Vou contar-vos uma história que parece um filme mas é verdadeira. Passa-se num pequeno bar, o Showtime em Washington D.C.. Daqueles a que os americanos chamam
«dive bars»: música demasiado alta para o espaço apertado, tudo um pouco sujo, cheiro azedo de bebida derramada, paredes encardidas, bebidas de nomes estranhos, escritas em ardósias, cervejas artesanais com rótulos coloridos, bourbon, preços baratos e sempre muito boa música. Um bar de bairro, onde chegam a pé os vizinhos do bohemian chique Bloomingdale, no norte da cidade que começa a gentrificar-se.

Ninguém espera surpresas, o quinteto residente toca um funky jazz clássico, despretensioso e alegre. Mas estamos na América, onde, lá está, os filmes acontecem – nunca percebi o que é causa e efeito, mas já me aconteceu tantas vezes que me resignei à dúvida. Viro-me, com o gin, e a palhinha do gin é substituída por um acrónimo: «Wtf?» nos meus lábios.

A banda tem cinco elementos e, nas teclas… uma velhinha. Velhinha mesmo. Rugas e cabelo branco que levou rolos, blusa de florzinhas abotoada até ao pescoço. Abana a cabeça, dedos esguios no piano, os olhos atentos a controlar o baixo. Uma verdadeira nota fora de tom.

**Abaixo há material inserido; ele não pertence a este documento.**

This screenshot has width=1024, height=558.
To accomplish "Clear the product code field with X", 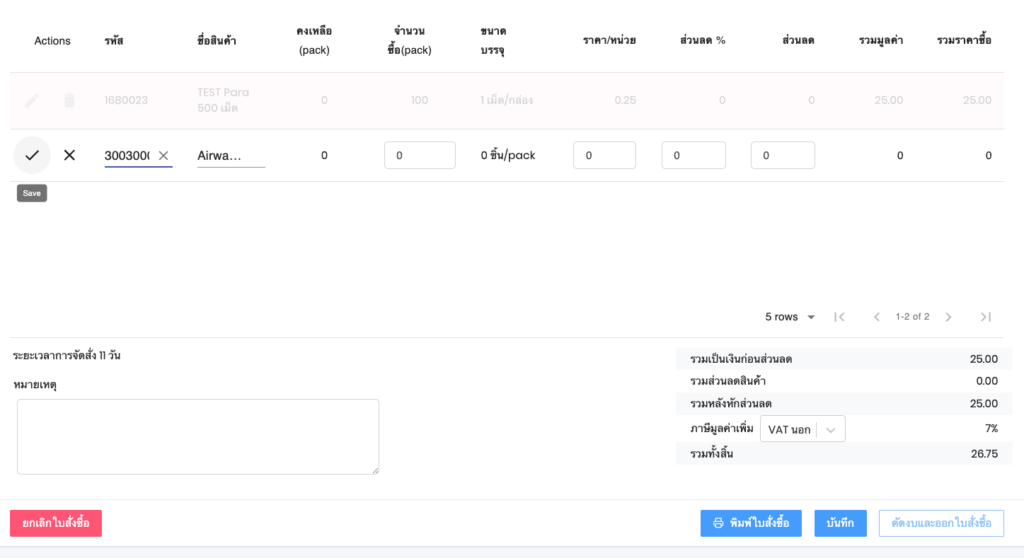I will pos(164,155).
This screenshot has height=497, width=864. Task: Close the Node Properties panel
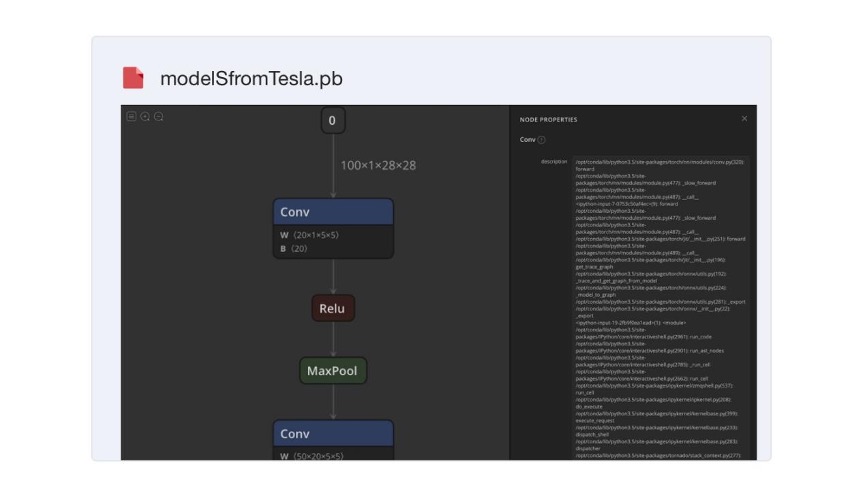[744, 118]
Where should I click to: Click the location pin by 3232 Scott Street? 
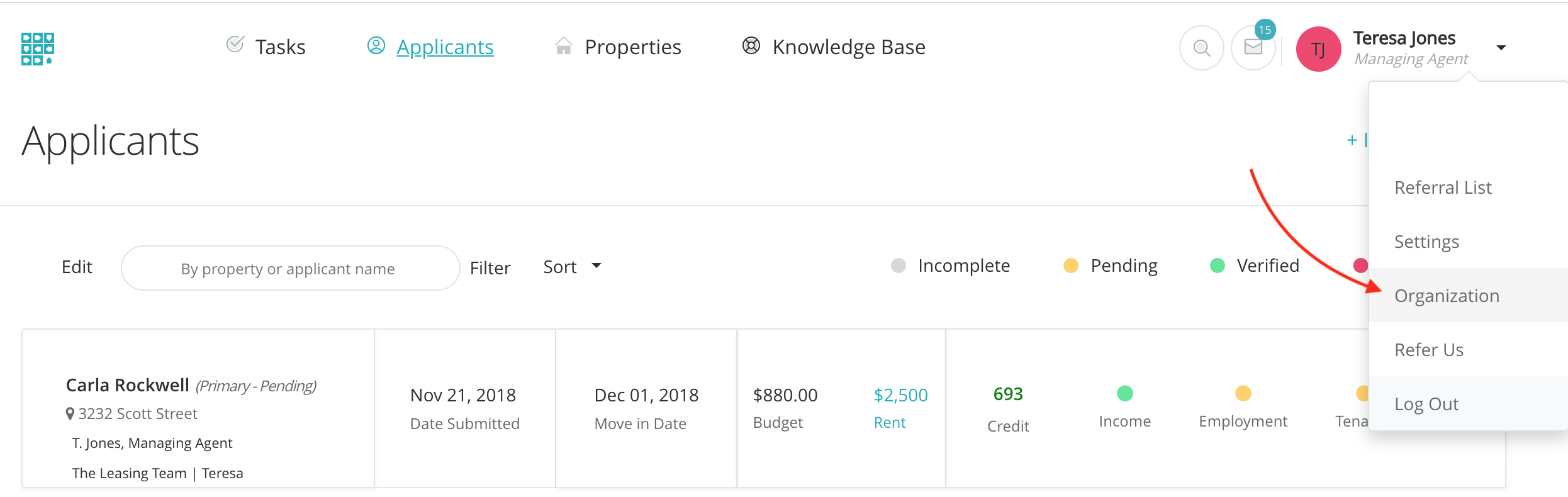point(70,414)
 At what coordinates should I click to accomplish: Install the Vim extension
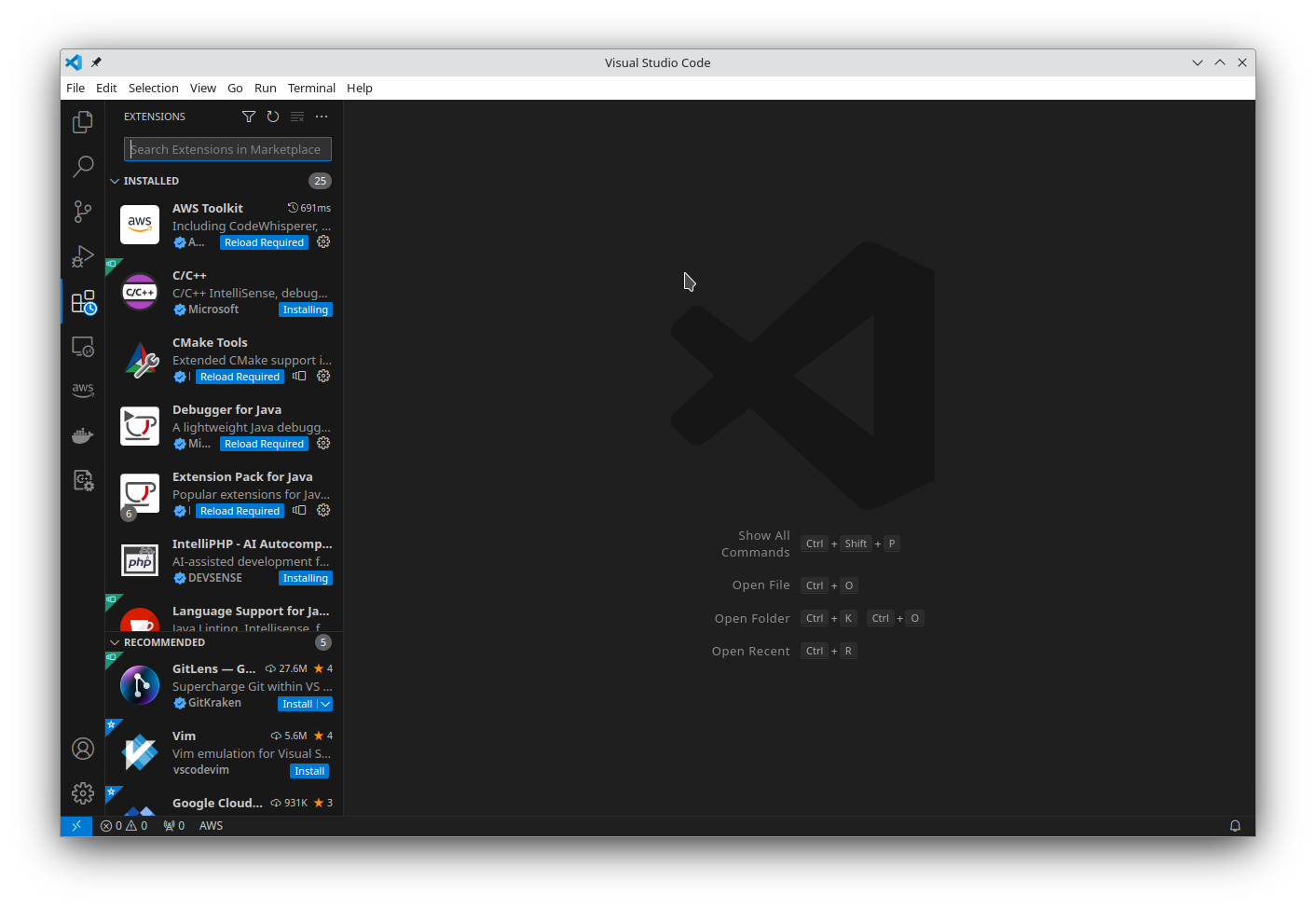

Mas Alice Donahue tem 85 anos e é tantas lições de vida que nem sei por onde começar. Talvez pelo nome do grupo – Granny and the boys – no qual ela assume a sua idade, ao contrário do que a acusava a cunhada, que quando soube que ela ia tocar disse que estava a ter uma «adolescência» tardia. E isso foi quando ela tinha 62 anos, viúva, quatro filhos criados, e voltara a aprender música.

Foi na faculdade que começou a aceitar tomar com Richard Lynch os vários cafés que vieram a dar na banda actual, e numa relação que quebra fronteiras e muitas das regras da atual sociedade americana. Richard é negro, 20 anos mais novo, e uma vida de jazz – tocou com Aretha Franklin e Roberta Flack.

Alice é mulher, 20 anos mais velha, branca, e sempre se dedicou à música clássica. «Os músicos não reconhecem a cor da pele, isso não entra na música. Nem a idade», disse Alice numa entrevista, varrendo todos os preconceitos com que lhe chegam carregadas as perguntas que lhe fazem.

E eu, que não lhe fiz perguntas, enquanto colocava uma nota no frasco a que ela chama fundo de pensão, agradeci-lhe silenciosamente manter viva a minha América. A da união e da mistura. Da revolução que se faz na vida privada, mais através dos actos que das palavras. Ou na arte, através da música que quebra regras sem ferir ninguém. A da meritocracia, onde cada um pode ser o que quiser. E a da amizade franca, guiada por valores humanos. Ou por esta crónica onde cabem tantas destas coisas dentro.